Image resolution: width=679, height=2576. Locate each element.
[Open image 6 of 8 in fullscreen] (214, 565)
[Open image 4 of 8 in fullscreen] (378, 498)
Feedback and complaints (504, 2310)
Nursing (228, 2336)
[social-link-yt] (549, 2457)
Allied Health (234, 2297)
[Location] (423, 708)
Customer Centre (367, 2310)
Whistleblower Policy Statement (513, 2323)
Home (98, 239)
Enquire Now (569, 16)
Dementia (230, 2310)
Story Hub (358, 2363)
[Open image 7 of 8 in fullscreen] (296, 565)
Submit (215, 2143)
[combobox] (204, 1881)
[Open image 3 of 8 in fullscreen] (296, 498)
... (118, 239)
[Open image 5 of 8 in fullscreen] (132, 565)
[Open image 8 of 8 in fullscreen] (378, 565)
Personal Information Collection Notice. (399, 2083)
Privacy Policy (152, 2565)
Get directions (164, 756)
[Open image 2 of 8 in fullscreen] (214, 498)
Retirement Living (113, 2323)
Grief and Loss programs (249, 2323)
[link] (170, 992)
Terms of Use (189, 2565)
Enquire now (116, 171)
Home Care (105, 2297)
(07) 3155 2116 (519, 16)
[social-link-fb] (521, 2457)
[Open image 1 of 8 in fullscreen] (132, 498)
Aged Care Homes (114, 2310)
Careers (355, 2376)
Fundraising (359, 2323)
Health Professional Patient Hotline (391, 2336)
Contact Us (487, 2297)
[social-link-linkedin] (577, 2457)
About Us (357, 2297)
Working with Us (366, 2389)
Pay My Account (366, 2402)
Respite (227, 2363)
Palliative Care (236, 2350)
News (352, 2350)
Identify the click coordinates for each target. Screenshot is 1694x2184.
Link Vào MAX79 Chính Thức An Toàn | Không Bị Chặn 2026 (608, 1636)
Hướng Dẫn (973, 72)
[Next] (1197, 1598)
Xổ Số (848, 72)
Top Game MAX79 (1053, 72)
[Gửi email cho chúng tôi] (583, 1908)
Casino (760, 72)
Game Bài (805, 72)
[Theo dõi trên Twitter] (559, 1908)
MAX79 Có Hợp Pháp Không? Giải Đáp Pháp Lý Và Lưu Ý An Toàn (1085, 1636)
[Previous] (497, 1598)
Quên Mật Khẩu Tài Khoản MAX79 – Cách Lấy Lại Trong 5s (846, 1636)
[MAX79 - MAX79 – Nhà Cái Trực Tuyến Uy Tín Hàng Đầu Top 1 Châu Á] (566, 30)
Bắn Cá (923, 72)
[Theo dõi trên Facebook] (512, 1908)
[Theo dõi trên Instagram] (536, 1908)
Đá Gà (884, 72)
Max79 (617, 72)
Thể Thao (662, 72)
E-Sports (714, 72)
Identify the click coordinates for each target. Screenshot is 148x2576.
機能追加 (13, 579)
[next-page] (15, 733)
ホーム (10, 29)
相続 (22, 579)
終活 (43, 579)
- - -
PROBLEM REQUIREMENTS: From the records above, repeat exactly the lines from the one with "Palliative Care (236, 2350)" through the one with "[Theo dõi trên Facebook] (512, 1908)", both included.

THE COMPLETED TASK:
Palliative Care (236, 2350)
News (352, 2350)
Identify the click coordinates for each target. Screenshot is 1694x2184.
Link Vào MAX79 Chính Thức An Toàn | Không Bị Chặn 2026 (608, 1636)
Hướng Dẫn (973, 72)
[Next] (1197, 1598)
Xổ Số (848, 72)
Top Game MAX79 (1053, 72)
[Gửi email cho chúng tôi] (583, 1908)
Casino (760, 72)
Game Bài (805, 72)
[Theo dõi trên Twitter] (559, 1908)
MAX79 Có Hợp Pháp Không? Giải Đáp Pháp Lý Và Lưu Ý An Toàn (1085, 1636)
[Previous] (497, 1598)
Quên Mật Khẩu Tài Khoản MAX79 – Cách Lấy Lại Trong 5s (846, 1636)
[MAX79 - MAX79 – Nhà Cái Trực Tuyến Uy Tín Hàng Đầu Top 1 Châu Á] (566, 30)
Bắn Cá (923, 72)
[Theo dõi trên Facebook] (512, 1908)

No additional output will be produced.